The thighs are a bit fattier, and they’re great in the fall with roasted root veggies and kale, walnut and apple salad, or lemon roasted broccoli. The wings are amazing on game day, but if you want to get enough wings to satisfy your guests at a Super Bowl party, you might be better off getting a large quantity of pre-butchered wings at the supermarket. For now, you might be better off adding the wings to that delicious autumn dish I mentioned before, or pairing them with drumsticks for a four-piece BBQ chicken dish for one to two people.
If you’re going the BBQ route, make sure that you have plenty of other fixes because there won’t be a ton of meat on these sections.
Easy Way to Cut Up a Whole Chicken
Now that we know what might be on the table when it comes to the uses of each part of the chicken, let’s get into the practical explanation of how to cut it up into these parts. First, make sure that the chicken is dry by using a paper towel or two to pat it down. Then lay it with the abdominal section (breast side) facing up to begin the cutting up process.

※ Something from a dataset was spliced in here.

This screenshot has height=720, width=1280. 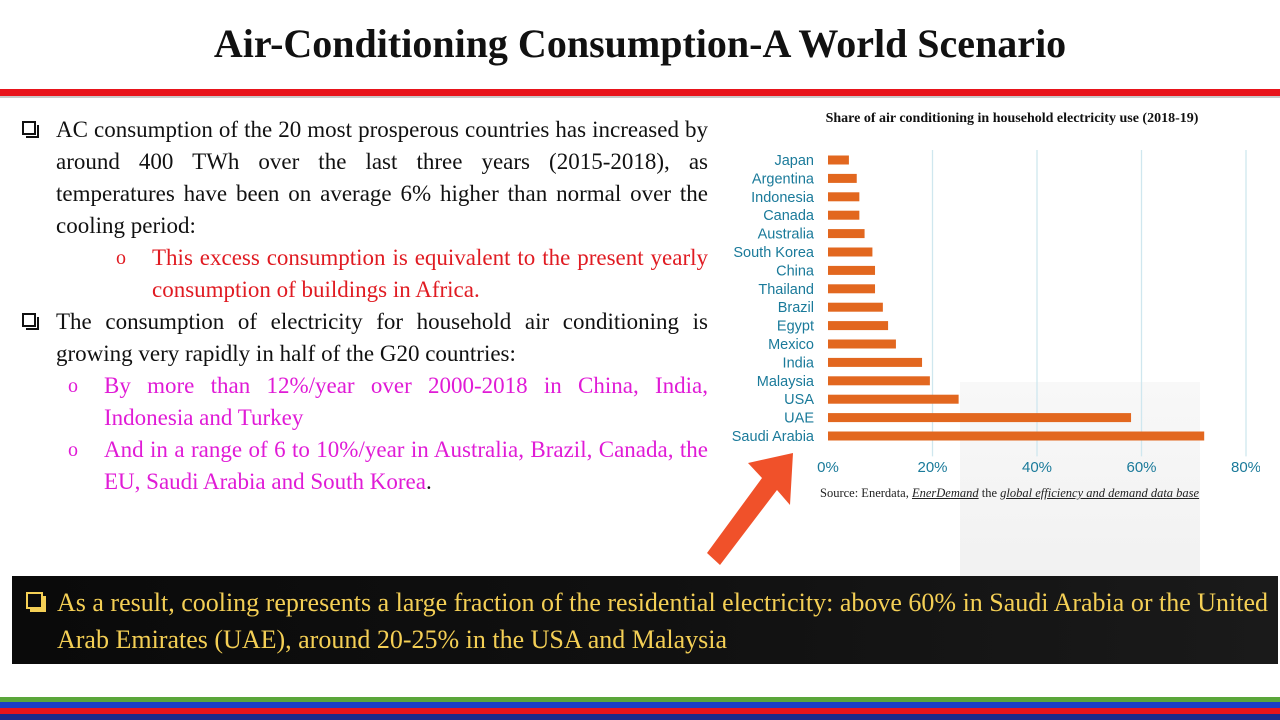 What do you see at coordinates (1141, 468) in the screenshot?
I see `x-tick-label: 60%` at bounding box center [1141, 468].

Cut the drumsticks and thighs away by making a small cut behind them to separate them from the body of the chicken and then pulling them away from the breast.
Now that you have the thigh and drum bone sections separated from the whole chicken, cut them into their individual parts by making a slice along the fat line between the thigh and the drumstick. This should separate them easily.
To remove the wings, you are going to want to pull the wings upward so that you can feel where the joint attaches the wings to the body of the chicken. From this position, you should be able to cut through the cartilage and not the bone. If you feel a lot of pressure back when trying to slice into the wing joint, pause and make sure that you’re not cutting through bone. If your knife is sharp enough, you shouldn’t feel a lot of difficulty or resistance when slicing through this part.
Now for the chicken breasts. This part might be the more complicated part of the whole journey because you’re also going to want to debone the breast as you remove it from the rib cage. You should take the chicken and place it sideways on your cutting board.
To make things easier, cut the rib cage in half so that you can get a more stable cut and a clearer picture of where you need to direct your knife. Then you can see where the fat separates the meat from the bone.
Cut along this line, and you should be able to get yourself a boneless chicken breast in no time.
Now you should have your eight pieces of chicken along with the carcass that you can use to make sublime soups, stews, and other recipes. To make the stock, simply place the carcass into a pot with veggie scraps like garlic skins, carrot tops, and the parts of the onions that you don’t use.
Then cover with water and let the stock boil down on low for many hours. Continue to add water as you need, and then refrigerate the stock until it forms a fat layer on the top. Skim the fat and strain the broth before using it however you like, maybe even as a broth for a chicken noodle soup that you make with delicious perfectly cooked chicken breasts and thighs from your whole chicken.